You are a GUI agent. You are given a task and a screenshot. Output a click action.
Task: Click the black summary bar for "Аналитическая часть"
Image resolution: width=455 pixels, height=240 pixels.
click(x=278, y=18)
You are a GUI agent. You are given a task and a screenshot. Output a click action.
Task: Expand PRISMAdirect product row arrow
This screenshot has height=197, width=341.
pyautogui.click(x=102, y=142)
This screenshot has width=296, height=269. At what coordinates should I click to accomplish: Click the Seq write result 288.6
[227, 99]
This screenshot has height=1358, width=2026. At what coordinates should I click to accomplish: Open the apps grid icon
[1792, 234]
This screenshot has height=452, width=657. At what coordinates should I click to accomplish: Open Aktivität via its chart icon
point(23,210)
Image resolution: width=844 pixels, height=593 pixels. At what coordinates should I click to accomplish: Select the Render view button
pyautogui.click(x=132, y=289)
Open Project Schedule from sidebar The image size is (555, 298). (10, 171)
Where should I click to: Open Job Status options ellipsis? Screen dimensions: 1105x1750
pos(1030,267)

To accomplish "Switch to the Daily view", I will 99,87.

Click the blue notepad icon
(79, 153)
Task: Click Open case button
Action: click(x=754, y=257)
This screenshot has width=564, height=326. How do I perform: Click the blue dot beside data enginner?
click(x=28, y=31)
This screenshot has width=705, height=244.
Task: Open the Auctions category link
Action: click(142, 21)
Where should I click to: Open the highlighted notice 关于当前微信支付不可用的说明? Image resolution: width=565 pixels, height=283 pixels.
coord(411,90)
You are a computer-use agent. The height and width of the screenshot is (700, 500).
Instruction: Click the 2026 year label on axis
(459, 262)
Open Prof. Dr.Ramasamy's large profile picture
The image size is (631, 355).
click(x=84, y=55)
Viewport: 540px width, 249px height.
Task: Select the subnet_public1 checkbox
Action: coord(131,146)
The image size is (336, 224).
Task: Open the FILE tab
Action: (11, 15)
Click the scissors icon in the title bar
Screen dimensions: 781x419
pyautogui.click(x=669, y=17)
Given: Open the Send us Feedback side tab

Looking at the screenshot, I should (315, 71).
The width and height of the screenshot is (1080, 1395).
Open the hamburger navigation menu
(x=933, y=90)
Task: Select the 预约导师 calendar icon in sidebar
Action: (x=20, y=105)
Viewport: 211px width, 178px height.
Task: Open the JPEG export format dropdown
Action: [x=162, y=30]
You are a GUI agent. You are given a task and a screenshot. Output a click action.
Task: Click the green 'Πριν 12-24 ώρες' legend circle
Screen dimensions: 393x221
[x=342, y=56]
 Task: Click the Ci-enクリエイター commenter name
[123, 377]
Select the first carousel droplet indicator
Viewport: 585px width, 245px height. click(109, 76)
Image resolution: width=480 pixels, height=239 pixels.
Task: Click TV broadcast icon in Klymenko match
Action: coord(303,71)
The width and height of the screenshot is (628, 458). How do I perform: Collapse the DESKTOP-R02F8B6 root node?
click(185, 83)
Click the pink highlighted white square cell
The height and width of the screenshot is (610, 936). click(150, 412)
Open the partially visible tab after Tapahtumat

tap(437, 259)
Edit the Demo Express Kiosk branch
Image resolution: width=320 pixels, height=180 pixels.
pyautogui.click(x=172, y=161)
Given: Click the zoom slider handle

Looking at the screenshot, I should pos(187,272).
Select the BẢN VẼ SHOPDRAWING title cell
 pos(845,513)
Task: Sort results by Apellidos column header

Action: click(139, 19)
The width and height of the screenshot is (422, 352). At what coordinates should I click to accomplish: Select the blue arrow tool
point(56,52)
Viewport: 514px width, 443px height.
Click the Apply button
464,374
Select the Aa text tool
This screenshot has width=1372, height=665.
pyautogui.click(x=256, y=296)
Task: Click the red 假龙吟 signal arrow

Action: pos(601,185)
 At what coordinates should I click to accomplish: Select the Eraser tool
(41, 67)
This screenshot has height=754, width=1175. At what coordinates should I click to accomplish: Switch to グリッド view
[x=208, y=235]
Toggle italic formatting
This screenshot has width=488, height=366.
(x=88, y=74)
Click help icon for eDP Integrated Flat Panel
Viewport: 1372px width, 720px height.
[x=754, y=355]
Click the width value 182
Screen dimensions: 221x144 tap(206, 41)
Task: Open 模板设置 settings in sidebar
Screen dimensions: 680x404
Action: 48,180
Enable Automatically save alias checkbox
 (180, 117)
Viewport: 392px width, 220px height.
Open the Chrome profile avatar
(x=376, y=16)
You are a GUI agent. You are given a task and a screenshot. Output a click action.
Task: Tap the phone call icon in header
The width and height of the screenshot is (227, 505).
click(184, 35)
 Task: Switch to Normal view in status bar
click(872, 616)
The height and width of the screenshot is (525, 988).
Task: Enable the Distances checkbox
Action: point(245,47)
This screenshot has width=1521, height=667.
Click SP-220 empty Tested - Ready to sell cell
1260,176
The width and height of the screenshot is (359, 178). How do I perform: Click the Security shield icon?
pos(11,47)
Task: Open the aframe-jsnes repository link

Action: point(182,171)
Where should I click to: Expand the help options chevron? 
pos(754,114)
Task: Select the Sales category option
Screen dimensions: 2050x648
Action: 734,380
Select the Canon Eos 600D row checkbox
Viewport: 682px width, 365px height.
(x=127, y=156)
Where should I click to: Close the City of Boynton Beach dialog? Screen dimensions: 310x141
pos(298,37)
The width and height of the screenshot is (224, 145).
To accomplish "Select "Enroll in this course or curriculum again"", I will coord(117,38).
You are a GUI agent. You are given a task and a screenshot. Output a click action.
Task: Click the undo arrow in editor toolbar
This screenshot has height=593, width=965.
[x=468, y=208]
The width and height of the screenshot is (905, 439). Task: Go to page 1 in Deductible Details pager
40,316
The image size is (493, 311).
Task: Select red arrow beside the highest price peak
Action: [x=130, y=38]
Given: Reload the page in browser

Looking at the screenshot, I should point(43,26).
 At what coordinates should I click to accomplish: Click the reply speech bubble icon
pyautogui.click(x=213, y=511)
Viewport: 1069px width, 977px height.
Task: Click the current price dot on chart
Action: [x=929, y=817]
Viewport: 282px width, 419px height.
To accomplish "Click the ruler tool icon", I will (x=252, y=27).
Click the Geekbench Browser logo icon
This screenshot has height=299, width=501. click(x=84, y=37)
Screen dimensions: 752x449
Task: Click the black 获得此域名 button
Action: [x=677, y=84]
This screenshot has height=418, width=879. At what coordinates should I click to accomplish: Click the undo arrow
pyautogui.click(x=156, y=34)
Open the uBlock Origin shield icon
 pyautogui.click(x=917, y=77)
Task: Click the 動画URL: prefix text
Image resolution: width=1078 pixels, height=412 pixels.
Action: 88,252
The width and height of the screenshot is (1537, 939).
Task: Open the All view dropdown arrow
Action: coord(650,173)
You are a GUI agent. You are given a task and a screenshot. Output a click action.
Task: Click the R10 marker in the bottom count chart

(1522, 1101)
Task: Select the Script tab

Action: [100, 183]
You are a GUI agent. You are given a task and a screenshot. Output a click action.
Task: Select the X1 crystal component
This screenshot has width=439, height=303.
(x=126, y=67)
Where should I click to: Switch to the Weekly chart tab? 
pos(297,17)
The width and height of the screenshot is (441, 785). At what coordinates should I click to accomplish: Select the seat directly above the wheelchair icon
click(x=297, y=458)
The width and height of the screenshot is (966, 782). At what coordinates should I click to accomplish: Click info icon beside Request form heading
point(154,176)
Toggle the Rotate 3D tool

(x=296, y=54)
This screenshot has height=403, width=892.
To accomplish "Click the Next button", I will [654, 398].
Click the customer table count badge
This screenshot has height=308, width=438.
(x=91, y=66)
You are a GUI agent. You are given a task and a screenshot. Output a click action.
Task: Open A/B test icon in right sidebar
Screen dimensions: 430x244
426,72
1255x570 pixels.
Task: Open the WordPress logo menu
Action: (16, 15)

## Problem statement
In the material above, find the line containing "The width and height of the screenshot is (359, 178)." and the line containing "The width and height of the screenshot is (224, 145).", then write out exactly those two lines and every line between them, and nothing more.

## Output for this exercise
The width and height of the screenshot is (359, 178). How do I perform: Click the Security shield icon?
pos(11,47)
Task: Open the aframe-jsnes repository link

Action: point(182,171)
Where should I click to: Expand the help options chevron? 
pos(754,114)
Task: Select the Sales category option
Screen dimensions: 2050x648
Action: 734,380
Select the Canon Eos 600D row checkbox
Viewport: 682px width, 365px height.
(x=127, y=156)
Where should I click to: Close the City of Boynton Beach dialog? Screen dimensions: 310x141
pos(298,37)
The width and height of the screenshot is (224, 145).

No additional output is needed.